Records contained in a dataset

^^^^^^^^

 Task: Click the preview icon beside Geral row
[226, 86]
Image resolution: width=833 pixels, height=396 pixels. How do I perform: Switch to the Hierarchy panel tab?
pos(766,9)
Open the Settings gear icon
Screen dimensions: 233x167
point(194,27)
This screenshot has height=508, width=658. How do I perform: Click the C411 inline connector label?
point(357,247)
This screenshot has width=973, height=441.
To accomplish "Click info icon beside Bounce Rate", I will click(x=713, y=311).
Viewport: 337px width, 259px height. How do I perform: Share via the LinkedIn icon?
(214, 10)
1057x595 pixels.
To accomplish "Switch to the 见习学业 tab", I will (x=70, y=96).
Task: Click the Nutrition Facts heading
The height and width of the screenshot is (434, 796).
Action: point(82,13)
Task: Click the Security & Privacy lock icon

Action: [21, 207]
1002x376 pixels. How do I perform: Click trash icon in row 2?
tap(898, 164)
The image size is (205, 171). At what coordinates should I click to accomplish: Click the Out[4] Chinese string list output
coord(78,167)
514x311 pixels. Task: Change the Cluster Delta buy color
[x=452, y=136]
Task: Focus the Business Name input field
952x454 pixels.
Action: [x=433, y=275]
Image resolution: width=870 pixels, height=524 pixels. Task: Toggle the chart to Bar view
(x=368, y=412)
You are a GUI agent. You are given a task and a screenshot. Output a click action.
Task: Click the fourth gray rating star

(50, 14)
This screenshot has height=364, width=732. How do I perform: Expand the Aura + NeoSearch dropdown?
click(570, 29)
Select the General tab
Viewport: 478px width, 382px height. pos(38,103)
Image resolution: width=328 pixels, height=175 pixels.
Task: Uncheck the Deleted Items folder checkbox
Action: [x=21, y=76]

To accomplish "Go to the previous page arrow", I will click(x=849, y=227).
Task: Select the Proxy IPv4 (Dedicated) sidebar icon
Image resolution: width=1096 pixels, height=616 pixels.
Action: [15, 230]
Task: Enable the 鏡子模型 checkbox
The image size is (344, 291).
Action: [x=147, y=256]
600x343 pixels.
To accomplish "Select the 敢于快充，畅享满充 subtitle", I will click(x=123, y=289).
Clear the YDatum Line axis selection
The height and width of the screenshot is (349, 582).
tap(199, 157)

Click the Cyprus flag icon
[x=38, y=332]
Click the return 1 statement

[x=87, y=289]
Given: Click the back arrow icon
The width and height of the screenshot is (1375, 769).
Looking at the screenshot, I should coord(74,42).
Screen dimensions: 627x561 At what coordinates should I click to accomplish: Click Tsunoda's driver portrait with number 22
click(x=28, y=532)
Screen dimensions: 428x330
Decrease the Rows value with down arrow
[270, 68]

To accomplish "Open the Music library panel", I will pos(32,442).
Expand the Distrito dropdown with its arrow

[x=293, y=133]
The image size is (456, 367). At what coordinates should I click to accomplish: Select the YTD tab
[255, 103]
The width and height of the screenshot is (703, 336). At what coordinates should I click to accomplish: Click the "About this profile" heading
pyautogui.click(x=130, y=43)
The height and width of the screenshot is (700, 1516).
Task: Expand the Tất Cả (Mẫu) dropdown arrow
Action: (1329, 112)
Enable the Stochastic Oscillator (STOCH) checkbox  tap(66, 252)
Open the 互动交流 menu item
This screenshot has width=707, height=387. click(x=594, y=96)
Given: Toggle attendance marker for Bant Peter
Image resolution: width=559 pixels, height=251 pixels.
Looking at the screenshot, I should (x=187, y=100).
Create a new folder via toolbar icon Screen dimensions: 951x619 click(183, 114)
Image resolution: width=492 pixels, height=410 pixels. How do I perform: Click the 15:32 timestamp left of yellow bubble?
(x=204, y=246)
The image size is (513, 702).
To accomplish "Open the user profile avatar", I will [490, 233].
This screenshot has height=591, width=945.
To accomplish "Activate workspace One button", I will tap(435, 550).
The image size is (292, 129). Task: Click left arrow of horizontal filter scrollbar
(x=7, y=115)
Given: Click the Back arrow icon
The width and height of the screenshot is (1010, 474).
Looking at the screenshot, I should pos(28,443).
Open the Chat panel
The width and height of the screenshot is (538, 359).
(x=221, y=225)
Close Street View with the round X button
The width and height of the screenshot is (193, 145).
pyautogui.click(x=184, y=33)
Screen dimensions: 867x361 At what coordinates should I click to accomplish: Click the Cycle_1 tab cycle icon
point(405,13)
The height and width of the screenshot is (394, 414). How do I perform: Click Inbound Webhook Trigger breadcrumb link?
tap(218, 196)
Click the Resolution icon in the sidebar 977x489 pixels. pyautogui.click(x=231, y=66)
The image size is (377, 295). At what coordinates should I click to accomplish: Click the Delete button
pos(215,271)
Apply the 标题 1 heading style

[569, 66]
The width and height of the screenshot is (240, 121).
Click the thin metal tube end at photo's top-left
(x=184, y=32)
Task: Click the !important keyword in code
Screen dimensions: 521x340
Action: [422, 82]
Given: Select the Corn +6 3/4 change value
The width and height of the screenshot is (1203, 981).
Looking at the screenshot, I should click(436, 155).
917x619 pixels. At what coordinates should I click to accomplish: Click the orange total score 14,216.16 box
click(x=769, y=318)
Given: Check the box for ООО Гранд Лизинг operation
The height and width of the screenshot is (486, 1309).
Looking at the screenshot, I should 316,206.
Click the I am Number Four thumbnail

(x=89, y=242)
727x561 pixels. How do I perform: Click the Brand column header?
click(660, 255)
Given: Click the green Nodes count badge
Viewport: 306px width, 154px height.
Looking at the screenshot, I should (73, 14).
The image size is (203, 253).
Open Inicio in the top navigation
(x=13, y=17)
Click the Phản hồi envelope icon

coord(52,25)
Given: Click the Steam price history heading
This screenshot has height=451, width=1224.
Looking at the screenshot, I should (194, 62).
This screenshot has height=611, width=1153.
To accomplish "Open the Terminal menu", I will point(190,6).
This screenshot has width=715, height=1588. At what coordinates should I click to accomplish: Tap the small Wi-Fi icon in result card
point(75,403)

^^^^^^^^

→ **Work to be completed**
Reproduce each entry precisely, so that nothing differs from the original.

→ **Exercise solution**
 Task: Click the preview icon beside Geral row
[226, 86]
Image resolution: width=833 pixels, height=396 pixels. How do I perform: Switch to the Hierarchy panel tab?
pos(766,9)
Open the Settings gear icon
Screen dimensions: 233x167
point(194,27)
This screenshot has height=508, width=658. How do I perform: Click the C411 inline connector label?
point(357,247)
This screenshot has width=973, height=441.
To accomplish "Click info icon beside Bounce Rate", I will click(x=713, y=311).
Viewport: 337px width, 259px height. How do I perform: Share via the LinkedIn icon?
(214, 10)
1057x595 pixels.
To accomplish "Switch to the 见习学业 tab", I will (x=70, y=96).
Task: Click the Nutrition Facts heading
The height and width of the screenshot is (434, 796).
Action: point(82,13)
Task: Click the Security & Privacy lock icon

Action: [21, 207]
1002x376 pixels. How do I perform: Click trash icon in row 2?
tap(898, 164)
The image size is (205, 171). At what coordinates should I click to accomplish: Click the Out[4] Chinese string list output
coord(78,167)
514x311 pixels. Task: Change the Cluster Delta buy color
[x=452, y=136]
Task: Focus the Business Name input field
952x454 pixels.
Action: [x=433, y=275]
Image resolution: width=870 pixels, height=524 pixels. Task: Toggle the chart to Bar view
(x=368, y=412)
You are a GUI agent. You are given a task and a screenshot. Output a click action.
Task: Click the fourth gray rating star

(50, 14)
This screenshot has height=364, width=732. How do I perform: Expand the Aura + NeoSearch dropdown?
click(570, 29)
Select the General tab
Viewport: 478px width, 382px height. pos(38,103)
Image resolution: width=328 pixels, height=175 pixels.
Task: Uncheck the Deleted Items folder checkbox
Action: [x=21, y=76]

To accomplish "Go to the previous page arrow", I will click(x=849, y=227).
Task: Select the Proxy IPv4 (Dedicated) sidebar icon
Image resolution: width=1096 pixels, height=616 pixels.
Action: [15, 230]
Task: Enable the 鏡子模型 checkbox
The image size is (344, 291).
Action: [x=147, y=256]
600x343 pixels.
To accomplish "Select the 敢于快充，畅享满充 subtitle", I will click(x=123, y=289).
Clear the YDatum Line axis selection
The height and width of the screenshot is (349, 582).
tap(199, 157)

Click the Cyprus flag icon
[x=38, y=332]
Click the return 1 statement

[x=87, y=289]
Given: Click the back arrow icon
The width and height of the screenshot is (1375, 769).
Looking at the screenshot, I should coord(74,42).
Screen dimensions: 627x561 At what coordinates should I click to accomplish: Click Tsunoda's driver portrait with number 22
click(x=28, y=532)
Screen dimensions: 428x330
Decrease the Rows value with down arrow
[270, 68]

To accomplish "Open the Music library panel", I will pos(32,442).
Expand the Distrito dropdown with its arrow

[x=293, y=133]
The image size is (456, 367). At what coordinates should I click to accomplish: Select the YTD tab
[255, 103]
The width and height of the screenshot is (703, 336). At what coordinates should I click to accomplish: Click the "About this profile" heading
pyautogui.click(x=130, y=43)
The height and width of the screenshot is (700, 1516).
Task: Expand the Tất Cả (Mẫu) dropdown arrow
Action: (1329, 112)
Enable the Stochastic Oscillator (STOCH) checkbox  tap(66, 252)
Open the 互动交流 menu item
This screenshot has width=707, height=387. click(x=594, y=96)
Given: Toggle attendance marker for Bant Peter
Image resolution: width=559 pixels, height=251 pixels.
Looking at the screenshot, I should (x=187, y=100).
Create a new folder via toolbar icon Screen dimensions: 951x619 click(183, 114)
Image resolution: width=492 pixels, height=410 pixels. How do I perform: Click the 15:32 timestamp left of yellow bubble?
(x=204, y=246)
The image size is (513, 702).
To accomplish "Open the user profile avatar", I will [490, 233].
This screenshot has height=591, width=945.
To accomplish "Activate workspace One button", I will tap(435, 550).
The image size is (292, 129). Task: Click left arrow of horizontal filter scrollbar
(x=7, y=115)
Given: Click the Back arrow icon
The width and height of the screenshot is (1010, 474).
Looking at the screenshot, I should pos(28,443).
Open the Chat panel
The width and height of the screenshot is (538, 359).
(x=221, y=225)
Close Street View with the round X button
The width and height of the screenshot is (193, 145).
pyautogui.click(x=184, y=33)
Screen dimensions: 867x361 At what coordinates should I click to accomplish: Click the Cycle_1 tab cycle icon
point(405,13)
The height and width of the screenshot is (394, 414). How do I perform: Click Inbound Webhook Trigger breadcrumb link?
tap(218, 196)
Click the Resolution icon in the sidebar 977x489 pixels. pyautogui.click(x=231, y=66)
The image size is (377, 295). At what coordinates should I click to accomplish: Click the Delete button
pos(215,271)
Apply the 标题 1 heading style

[569, 66]
The width and height of the screenshot is (240, 121).
Click the thin metal tube end at photo's top-left
(x=184, y=32)
Task: Click the !important keyword in code
Screen dimensions: 521x340
Action: [422, 82]
Given: Select the Corn +6 3/4 change value
The width and height of the screenshot is (1203, 981).
Looking at the screenshot, I should click(436, 155).
917x619 pixels. At what coordinates should I click to accomplish: Click the orange total score 14,216.16 box
click(x=769, y=318)
Given: Check the box for ООО Гранд Лизинг operation
The height and width of the screenshot is (486, 1309).
Looking at the screenshot, I should 316,206.
Click the I am Number Four thumbnail

(x=89, y=242)
727x561 pixels. How do I perform: Click the Brand column header?
click(660, 255)
Given: Click the green Nodes count badge
Viewport: 306px width, 154px height.
Looking at the screenshot, I should (73, 14).
The image size is (203, 253).
Open Inicio in the top navigation
(x=13, y=17)
Click the Phản hồi envelope icon

coord(52,25)
Given: Click the Steam price history heading
This screenshot has height=451, width=1224.
Looking at the screenshot, I should (194, 62).
This screenshot has height=611, width=1153.
To accomplish "Open the Terminal menu", I will point(190,6).
This screenshot has width=715, height=1588. At what coordinates should I click to accomplish: Tap the small Wi-Fi icon in result card
point(75,403)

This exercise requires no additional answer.